━━ The data
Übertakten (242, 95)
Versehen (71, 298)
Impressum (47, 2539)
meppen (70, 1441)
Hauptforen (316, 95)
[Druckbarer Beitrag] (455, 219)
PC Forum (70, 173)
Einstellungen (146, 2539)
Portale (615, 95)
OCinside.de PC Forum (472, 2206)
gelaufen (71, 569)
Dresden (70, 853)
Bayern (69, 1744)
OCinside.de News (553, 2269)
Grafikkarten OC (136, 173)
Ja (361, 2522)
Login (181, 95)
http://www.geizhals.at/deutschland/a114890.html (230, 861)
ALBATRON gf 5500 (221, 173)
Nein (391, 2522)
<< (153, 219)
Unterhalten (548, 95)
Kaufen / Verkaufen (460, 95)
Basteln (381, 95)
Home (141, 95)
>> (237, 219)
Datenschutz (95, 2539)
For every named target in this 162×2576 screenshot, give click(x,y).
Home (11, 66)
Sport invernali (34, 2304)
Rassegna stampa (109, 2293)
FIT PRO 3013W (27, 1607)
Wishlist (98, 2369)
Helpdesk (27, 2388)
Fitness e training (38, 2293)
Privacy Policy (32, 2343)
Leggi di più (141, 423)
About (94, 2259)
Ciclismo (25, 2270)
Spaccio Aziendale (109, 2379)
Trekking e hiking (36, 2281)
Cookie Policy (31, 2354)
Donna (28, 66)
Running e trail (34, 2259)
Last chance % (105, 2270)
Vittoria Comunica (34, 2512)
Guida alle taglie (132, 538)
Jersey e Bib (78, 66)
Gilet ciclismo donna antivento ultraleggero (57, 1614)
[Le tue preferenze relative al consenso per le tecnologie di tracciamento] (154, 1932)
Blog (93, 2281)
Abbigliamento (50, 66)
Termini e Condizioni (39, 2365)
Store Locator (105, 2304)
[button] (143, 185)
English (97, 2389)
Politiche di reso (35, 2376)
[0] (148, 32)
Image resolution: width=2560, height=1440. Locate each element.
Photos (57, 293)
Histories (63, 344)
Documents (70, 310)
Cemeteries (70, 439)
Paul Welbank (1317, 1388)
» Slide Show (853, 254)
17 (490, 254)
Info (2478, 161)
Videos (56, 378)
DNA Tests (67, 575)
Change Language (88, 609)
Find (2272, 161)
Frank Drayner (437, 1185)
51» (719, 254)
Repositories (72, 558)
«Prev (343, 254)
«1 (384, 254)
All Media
━━━━
▸ **Problem to work on**
All entries must be given again exactly.

▸ **Solution**
Übertakten (242, 95)
Versehen (71, 298)
Impressum (47, 2539)
meppen (70, 1441)
Hauptforen (316, 95)
[Druckbarer Beitrag] (455, 219)
PC Forum (70, 173)
Einstellungen (146, 2539)
Portale (615, 95)
OCinside.de PC Forum (472, 2206)
gelaufen (71, 569)
Dresden (70, 853)
Bayern (69, 1744)
OCinside.de News (553, 2269)
Grafikkarten OC (136, 173)
Ja (361, 2522)
Login (181, 95)
http://www.geizhals.at/deutschland/a114890.html (230, 861)
ALBATRON gf 5500 (221, 173)
Nein (391, 2522)
<< (153, 219)
Unterhalten (548, 95)
Kaufen / Verkaufen (460, 95)
Basteln (381, 95)
Home (141, 95)
>> (237, 219)
Datenschutz (95, 2539)
For every named target in this 162×2576 screenshot, give click(x,y).
Home (11, 66)
Sport invernali (34, 2304)
Rassegna stampa (109, 2293)
FIT PRO 3013W (27, 1607)
Wishlist (98, 2369)
Helpdesk (27, 2388)
Fitness e training (38, 2293)
Privacy Policy (32, 2343)
Leggi di più (141, 423)
About (94, 2259)
Ciclismo (25, 2270)
Spaccio Aziendale (109, 2379)
Trekking e hiking (36, 2281)
Cookie Policy (31, 2354)
Donna (28, 66)
Running e trail (34, 2259)
Last chance % (105, 2270)
Vittoria Comunica (34, 2512)
Guida alle taglie (132, 538)
Jersey e Bib (78, 66)
Gilet ciclismo donna antivento ultraleggero (57, 1614)
[Le tue preferenze relative al consenso per le tecnologie di tracciamento] (154, 1932)
Blog (93, 2281)
Abbigliamento (50, 66)
Termini e Condizioni (39, 2365)
Store Locator (105, 2304)
[button] (143, 185)
English (97, 2389)
Politiche di reso (35, 2376)
[0] (148, 32)
Image resolution: width=2560, height=1440. Locate each element.
Photos (57, 293)
Histories (63, 344)
Documents (70, 310)
Cemeteries (70, 439)
Paul Welbank (1317, 1388)
» Slide Show (853, 254)
17 (490, 254)
Info (2478, 161)
Videos (56, 378)
DNA Tests (67, 575)
Change Language (88, 609)
Find (2272, 161)
Frank Drayner (437, 1185)
51» (719, 254)
Repositories (72, 558)
«Prev (343, 254)
«1 (384, 254)
All Media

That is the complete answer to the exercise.